Problem requirements:
The full listing, start to finish: write it out again exactly.
________
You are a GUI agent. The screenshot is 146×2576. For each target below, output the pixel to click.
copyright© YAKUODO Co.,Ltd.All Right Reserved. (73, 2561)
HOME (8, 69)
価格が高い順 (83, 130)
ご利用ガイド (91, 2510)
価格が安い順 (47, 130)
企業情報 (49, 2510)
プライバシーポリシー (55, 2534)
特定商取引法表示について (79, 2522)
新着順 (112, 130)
________
Expected answer:
You are a GUI agent. The screenshot is 146×2576. For each target below, output the pixel to click.
copyright© YAKUODO Co.,Ltd.All Right Reserved. (73, 2561)
HOME (8, 69)
価格が高い順 (83, 130)
ご利用ガイド (91, 2510)
価格が安い順 (47, 130)
企業情報 (49, 2510)
プライバシーポリシー (55, 2534)
特定商取引法表示について (79, 2522)
新着順 (112, 130)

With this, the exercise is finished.